(Collected data entries)
·····
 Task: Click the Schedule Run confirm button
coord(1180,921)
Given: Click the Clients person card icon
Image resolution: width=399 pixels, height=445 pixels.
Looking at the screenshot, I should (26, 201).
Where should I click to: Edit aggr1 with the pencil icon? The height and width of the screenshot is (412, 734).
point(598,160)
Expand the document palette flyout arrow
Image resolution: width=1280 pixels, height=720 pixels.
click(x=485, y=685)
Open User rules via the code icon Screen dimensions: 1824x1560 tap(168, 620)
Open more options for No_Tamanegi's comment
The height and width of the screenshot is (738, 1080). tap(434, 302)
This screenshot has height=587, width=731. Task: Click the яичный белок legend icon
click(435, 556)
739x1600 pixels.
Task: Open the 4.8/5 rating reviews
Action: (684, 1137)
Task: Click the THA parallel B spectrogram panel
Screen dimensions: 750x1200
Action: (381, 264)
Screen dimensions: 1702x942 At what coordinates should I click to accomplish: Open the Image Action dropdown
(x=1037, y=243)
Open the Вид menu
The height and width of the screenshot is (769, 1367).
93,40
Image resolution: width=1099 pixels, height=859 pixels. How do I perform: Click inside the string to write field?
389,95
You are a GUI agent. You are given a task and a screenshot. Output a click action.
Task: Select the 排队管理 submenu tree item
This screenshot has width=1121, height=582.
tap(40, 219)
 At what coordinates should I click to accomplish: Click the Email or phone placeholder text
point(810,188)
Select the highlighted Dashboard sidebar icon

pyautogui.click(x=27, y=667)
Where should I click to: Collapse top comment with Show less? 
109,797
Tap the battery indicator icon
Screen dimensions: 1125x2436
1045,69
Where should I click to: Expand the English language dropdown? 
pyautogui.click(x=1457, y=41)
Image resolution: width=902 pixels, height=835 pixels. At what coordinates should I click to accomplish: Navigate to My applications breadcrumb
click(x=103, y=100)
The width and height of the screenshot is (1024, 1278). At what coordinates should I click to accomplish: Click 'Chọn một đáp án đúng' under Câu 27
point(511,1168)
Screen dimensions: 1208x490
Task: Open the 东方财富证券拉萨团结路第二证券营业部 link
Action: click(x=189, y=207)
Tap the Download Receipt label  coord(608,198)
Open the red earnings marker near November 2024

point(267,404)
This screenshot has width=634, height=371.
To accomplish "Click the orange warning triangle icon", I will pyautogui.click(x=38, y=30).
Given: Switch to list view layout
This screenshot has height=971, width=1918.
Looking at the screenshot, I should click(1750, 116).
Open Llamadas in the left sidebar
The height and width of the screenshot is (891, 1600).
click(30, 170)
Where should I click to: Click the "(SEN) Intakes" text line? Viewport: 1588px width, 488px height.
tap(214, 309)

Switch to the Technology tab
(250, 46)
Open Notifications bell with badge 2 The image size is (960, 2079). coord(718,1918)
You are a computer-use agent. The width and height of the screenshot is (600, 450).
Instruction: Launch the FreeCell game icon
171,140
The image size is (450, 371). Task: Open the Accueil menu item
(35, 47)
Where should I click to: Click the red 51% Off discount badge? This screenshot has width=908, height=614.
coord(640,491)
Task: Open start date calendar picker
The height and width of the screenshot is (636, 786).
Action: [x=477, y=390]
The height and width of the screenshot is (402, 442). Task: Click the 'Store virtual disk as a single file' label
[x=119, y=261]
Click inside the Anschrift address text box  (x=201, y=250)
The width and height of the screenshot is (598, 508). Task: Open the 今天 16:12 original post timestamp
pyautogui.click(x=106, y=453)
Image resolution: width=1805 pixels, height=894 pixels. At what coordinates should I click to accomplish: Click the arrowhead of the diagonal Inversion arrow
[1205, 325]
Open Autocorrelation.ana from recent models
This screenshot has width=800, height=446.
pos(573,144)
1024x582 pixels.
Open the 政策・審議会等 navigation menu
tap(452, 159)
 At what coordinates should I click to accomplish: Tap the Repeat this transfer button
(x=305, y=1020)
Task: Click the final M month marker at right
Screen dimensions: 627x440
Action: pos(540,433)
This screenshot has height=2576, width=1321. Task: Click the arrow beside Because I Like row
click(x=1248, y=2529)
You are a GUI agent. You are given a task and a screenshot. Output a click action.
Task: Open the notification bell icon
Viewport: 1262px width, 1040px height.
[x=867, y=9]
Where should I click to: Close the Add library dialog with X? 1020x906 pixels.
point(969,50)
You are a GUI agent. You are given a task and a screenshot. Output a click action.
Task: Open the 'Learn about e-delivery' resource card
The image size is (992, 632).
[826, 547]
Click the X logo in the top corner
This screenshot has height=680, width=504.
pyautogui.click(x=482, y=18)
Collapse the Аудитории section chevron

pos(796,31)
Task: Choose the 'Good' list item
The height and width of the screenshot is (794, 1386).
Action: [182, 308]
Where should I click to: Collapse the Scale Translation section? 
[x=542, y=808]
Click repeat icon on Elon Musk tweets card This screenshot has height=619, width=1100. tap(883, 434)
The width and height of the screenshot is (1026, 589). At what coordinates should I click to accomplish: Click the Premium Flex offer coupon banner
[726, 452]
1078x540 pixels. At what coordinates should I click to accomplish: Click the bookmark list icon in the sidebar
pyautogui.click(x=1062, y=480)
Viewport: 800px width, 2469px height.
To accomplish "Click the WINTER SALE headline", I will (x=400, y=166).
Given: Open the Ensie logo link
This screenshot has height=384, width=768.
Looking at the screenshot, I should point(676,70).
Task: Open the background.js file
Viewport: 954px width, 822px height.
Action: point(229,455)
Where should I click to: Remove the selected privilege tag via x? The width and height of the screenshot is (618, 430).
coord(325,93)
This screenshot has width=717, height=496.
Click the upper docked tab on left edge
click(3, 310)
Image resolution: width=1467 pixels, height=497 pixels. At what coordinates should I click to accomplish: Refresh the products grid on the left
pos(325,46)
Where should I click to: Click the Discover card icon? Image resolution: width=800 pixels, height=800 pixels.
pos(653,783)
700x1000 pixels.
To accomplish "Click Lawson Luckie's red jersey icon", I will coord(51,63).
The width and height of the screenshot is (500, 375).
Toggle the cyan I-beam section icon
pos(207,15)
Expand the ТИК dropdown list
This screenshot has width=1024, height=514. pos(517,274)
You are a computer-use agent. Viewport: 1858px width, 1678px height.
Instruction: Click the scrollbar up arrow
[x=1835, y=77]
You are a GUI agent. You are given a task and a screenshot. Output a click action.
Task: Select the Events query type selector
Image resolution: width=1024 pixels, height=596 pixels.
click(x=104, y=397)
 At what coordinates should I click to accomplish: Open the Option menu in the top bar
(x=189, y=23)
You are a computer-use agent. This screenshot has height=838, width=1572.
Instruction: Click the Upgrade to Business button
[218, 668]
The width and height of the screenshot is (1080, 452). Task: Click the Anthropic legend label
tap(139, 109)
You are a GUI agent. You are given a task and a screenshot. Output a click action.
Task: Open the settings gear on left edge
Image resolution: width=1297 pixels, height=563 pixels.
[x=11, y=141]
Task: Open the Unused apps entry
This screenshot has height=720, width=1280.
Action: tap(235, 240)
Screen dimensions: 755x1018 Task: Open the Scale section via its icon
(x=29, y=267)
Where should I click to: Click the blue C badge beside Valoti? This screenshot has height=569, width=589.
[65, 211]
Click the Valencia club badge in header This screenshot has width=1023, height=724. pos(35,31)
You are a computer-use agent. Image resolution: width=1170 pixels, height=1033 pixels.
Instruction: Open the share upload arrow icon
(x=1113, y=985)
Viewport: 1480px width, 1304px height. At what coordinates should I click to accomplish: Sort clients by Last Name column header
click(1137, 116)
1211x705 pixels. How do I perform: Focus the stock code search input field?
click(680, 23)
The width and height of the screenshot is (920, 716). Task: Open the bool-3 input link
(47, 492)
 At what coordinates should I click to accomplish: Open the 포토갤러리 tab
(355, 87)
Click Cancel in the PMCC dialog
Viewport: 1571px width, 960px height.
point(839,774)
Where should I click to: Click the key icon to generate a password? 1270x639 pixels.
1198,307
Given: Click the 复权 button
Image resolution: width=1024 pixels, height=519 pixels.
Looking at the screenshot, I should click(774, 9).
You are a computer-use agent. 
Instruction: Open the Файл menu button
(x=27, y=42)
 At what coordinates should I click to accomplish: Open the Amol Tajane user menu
·····
Return exactly what appears above, from the first line of the entries to the line with "Tap the battery indicator icon", inclusive.

- [THE ANSWER]
 Task: Click the Schedule Run confirm button
coord(1180,921)
Given: Click the Clients person card icon
Image resolution: width=399 pixels, height=445 pixels.
Looking at the screenshot, I should (26, 201).
Where should I click to: Edit aggr1 with the pencil icon? The height and width of the screenshot is (412, 734).
point(598,160)
Expand the document palette flyout arrow
Image resolution: width=1280 pixels, height=720 pixels.
click(x=485, y=685)
Open User rules via the code icon Screen dimensions: 1824x1560 tap(168, 620)
Open more options for No_Tamanegi's comment
The height and width of the screenshot is (738, 1080). tap(434, 302)
This screenshot has height=587, width=731. Task: Click the яичный белок legend icon
click(435, 556)
739x1600 pixels.
Task: Open the 4.8/5 rating reviews
Action: (684, 1137)
Task: Click the THA parallel B spectrogram panel
Screen dimensions: 750x1200
Action: (381, 264)
Screen dimensions: 1702x942 At what coordinates should I click to accomplish: Open the Image Action dropdown
(x=1037, y=243)
Open the Вид menu
The height and width of the screenshot is (769, 1367).
93,40
Image resolution: width=1099 pixels, height=859 pixels. How do I perform: Click inside the string to write field?
389,95
You are a GUI agent. You are given a task and a screenshot. Output a click action.
Task: Select the 排队管理 submenu tree item
This screenshot has width=1121, height=582.
tap(40, 219)
 At what coordinates should I click to accomplish: Click the Email or phone placeholder text
point(810,188)
Select the highlighted Dashboard sidebar icon

pyautogui.click(x=27, y=667)
Where should I click to: Collapse top comment with Show less? 
109,797
Tap the battery indicator icon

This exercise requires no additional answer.